The simplest is an oropharyngeal Guerdel airway. A guide to the size to use is to lay it against the child's face. The correct size should extend from the mouth to the angle of the jaw. When inserting this airway, in small children it should be inserted with convex side upwards, using a tongue depressor or small laryngoscope blade to guide the tongue out of the way. In older children the usual method of inserting the airway convex side down and then rotating it into position. Nasopharyngeal airways have little role in paediatric resuscitation.
To protect the airway an endotracheal tube may be passed, particularly if there is coma from head injury; if prolonged artificial respiration is necessary ; or if a subject with impaired consciousness is to have a nasogastric tube passed. Inserting an endotracheal tube must not interrupt basic life support for more than 30 seconds. Internal endotracheal tube size in millimetres may be calculated in children above the age of one year as [(age/4)+4]. Alternatively tube size may be selected using the child's little finger or nostril aperture as a guide. In newborn infants size 3 to 3.5 are usual.
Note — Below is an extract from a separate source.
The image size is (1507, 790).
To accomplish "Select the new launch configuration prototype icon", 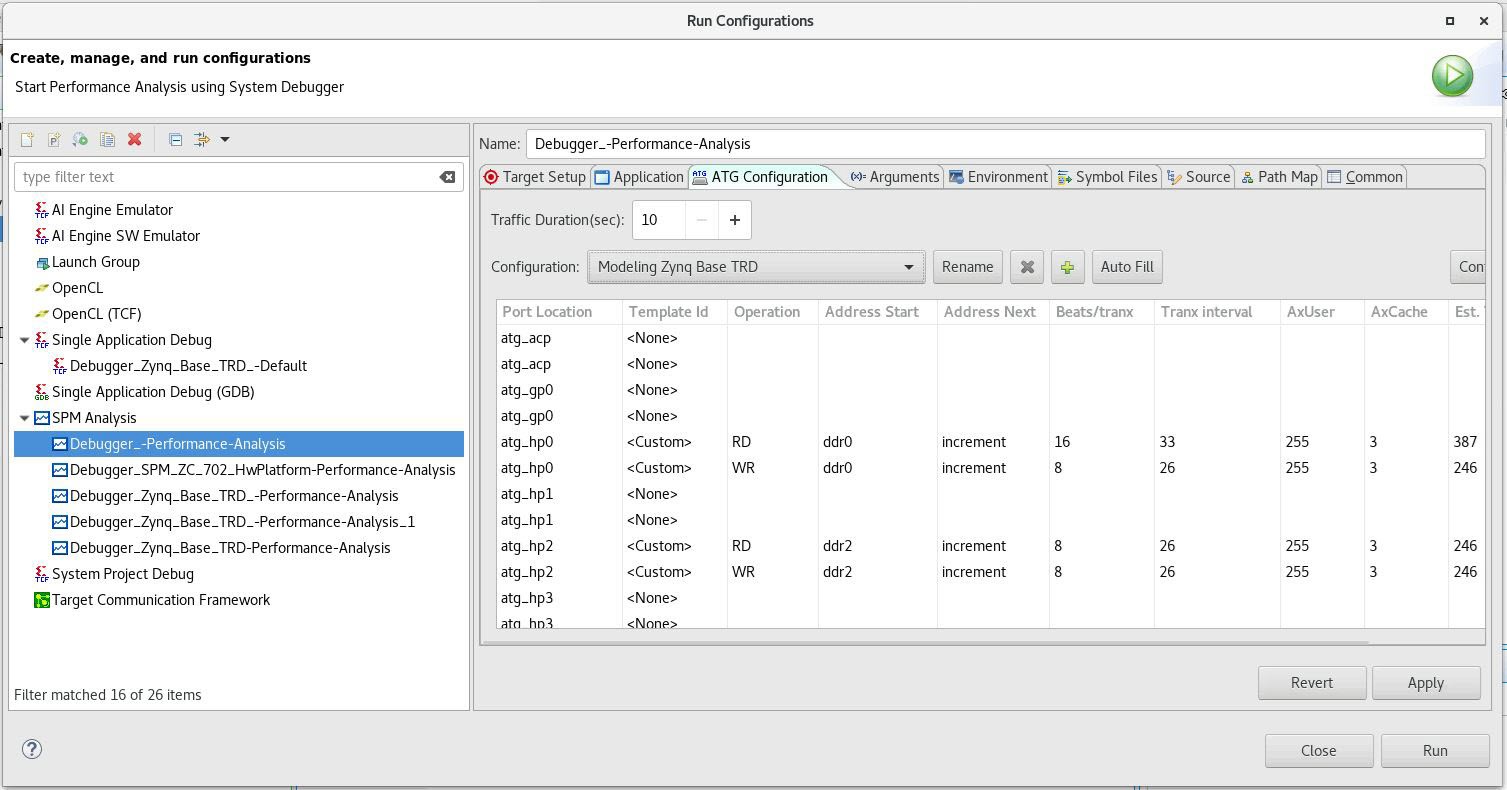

Additionally uncuffed tubes are preferrable as the cricoid ring is narrow in children and may be damaged.
Over the first two years of life the upper airway structures are higher and more anterior than in the adult, so when placing an enotracheal tube in infants a straight bladed laryngoscope is easier, with a more curved blade being better for older children.
In cases of facial injury or upper airway obstruction, a tracheostomy may be indicated.